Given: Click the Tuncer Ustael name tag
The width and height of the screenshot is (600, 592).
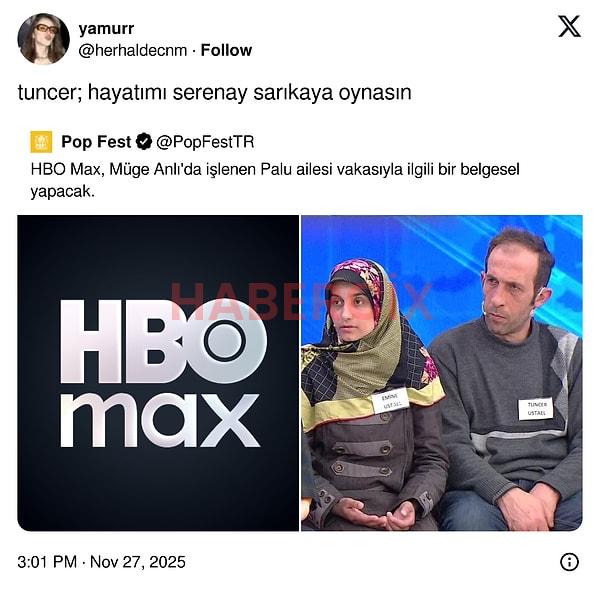Looking at the screenshot, I should (x=536, y=409).
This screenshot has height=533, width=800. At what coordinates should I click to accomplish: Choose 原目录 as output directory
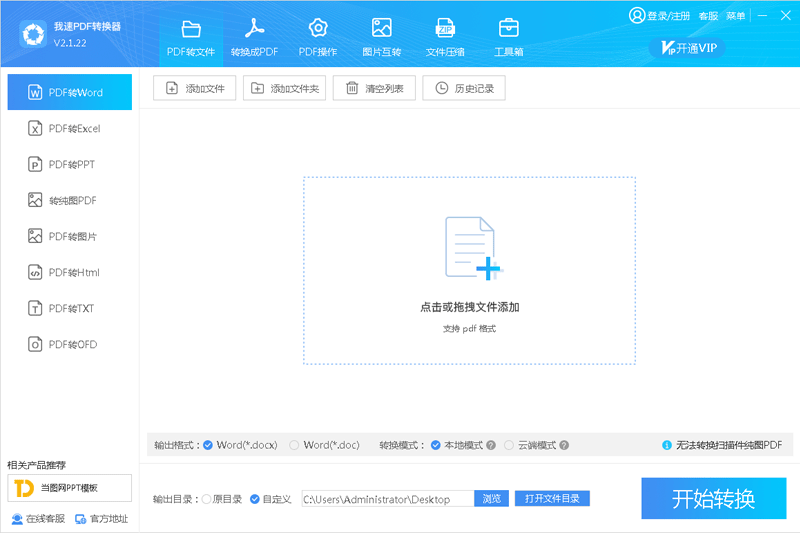coord(207,499)
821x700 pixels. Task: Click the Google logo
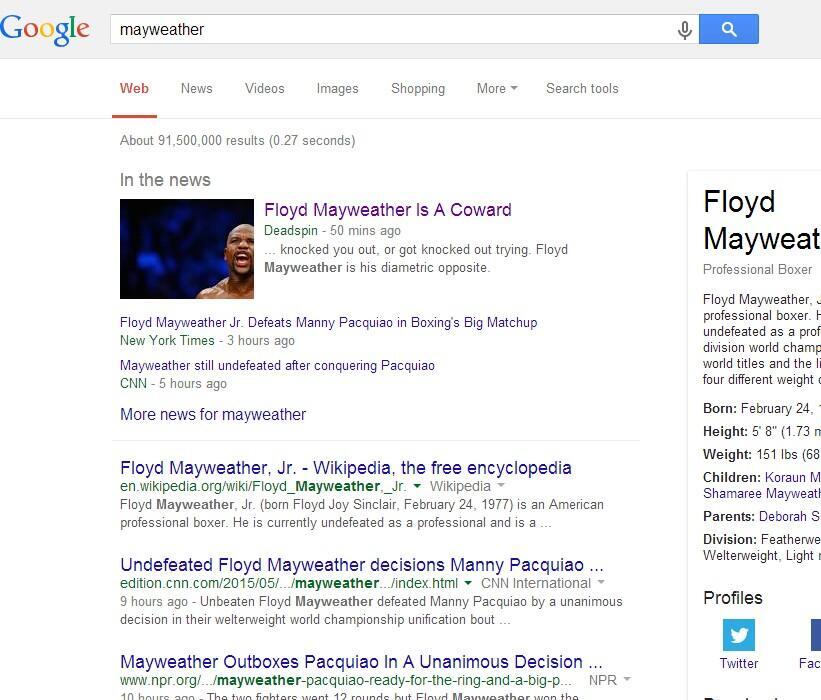click(x=45, y=29)
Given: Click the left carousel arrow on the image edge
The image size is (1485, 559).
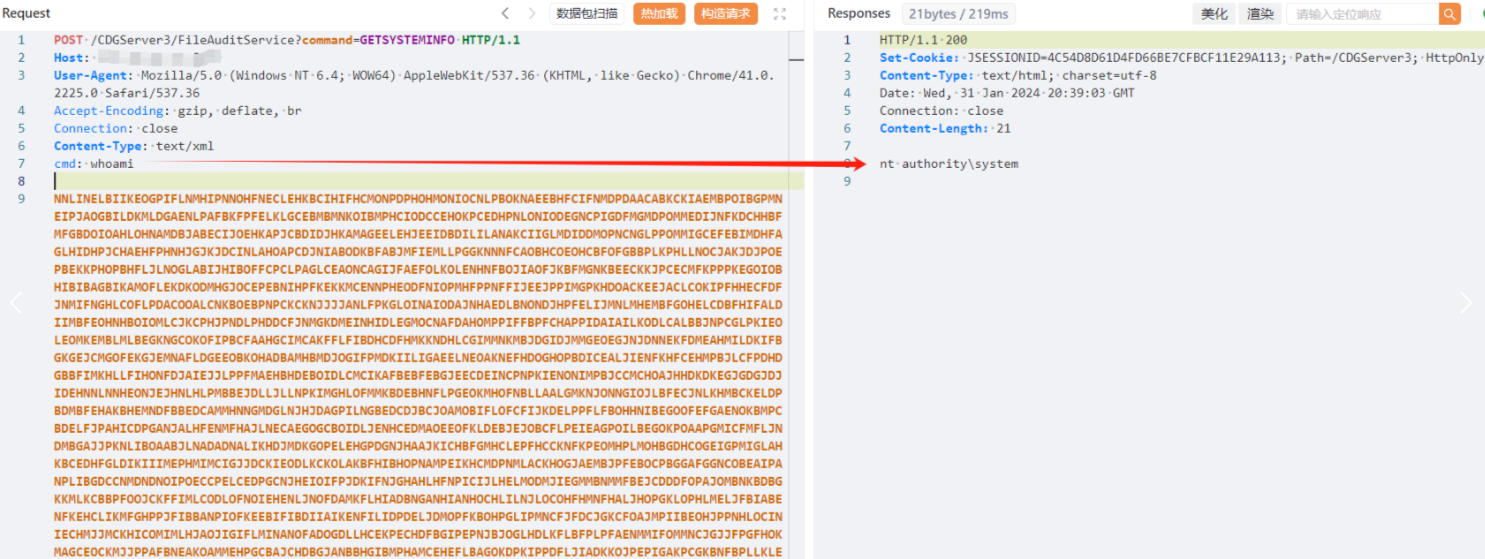Looking at the screenshot, I should coord(16,303).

============================================================

▸ TASK PROMPT:
How many lines in the records include "Given"? Answer with the number alone.

▸ WRITTEN ANSWER:
2